*Provided information*:
--- start ---

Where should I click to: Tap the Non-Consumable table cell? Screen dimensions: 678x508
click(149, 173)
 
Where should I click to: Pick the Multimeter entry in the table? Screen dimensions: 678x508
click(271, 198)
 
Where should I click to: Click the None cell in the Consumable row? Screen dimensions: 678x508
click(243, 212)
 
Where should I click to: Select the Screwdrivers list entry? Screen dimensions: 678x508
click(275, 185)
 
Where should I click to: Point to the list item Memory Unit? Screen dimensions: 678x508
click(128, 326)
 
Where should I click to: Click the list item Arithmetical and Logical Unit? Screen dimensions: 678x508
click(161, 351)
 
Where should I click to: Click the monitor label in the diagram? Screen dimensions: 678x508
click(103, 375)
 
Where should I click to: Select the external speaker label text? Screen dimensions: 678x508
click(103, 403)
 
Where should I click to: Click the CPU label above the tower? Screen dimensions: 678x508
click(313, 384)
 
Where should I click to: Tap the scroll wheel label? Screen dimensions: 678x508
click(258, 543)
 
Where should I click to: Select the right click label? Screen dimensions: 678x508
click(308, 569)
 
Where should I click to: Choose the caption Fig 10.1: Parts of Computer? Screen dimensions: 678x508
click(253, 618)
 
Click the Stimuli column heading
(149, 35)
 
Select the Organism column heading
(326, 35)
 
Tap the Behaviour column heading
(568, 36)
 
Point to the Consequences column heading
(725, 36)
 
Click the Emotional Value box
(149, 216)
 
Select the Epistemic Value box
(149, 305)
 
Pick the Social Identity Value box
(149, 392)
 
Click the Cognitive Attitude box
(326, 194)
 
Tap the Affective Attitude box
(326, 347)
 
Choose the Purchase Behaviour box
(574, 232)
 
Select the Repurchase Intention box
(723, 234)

--- end ---

*Exercise directions*: Reproduce the stretch from the line containing "Choose the Purchase Behaviour box" through the end of the records, both ends included, and give only those lines. Keep every request as it is, and multiply each coordinate in the answers by 1.15, rounding to whole numbers with halves rounded up.

*Finished answer*:
Choose the Purchase Behaviour box
(660, 267)
 
Select the Repurchase Intention box
(831, 269)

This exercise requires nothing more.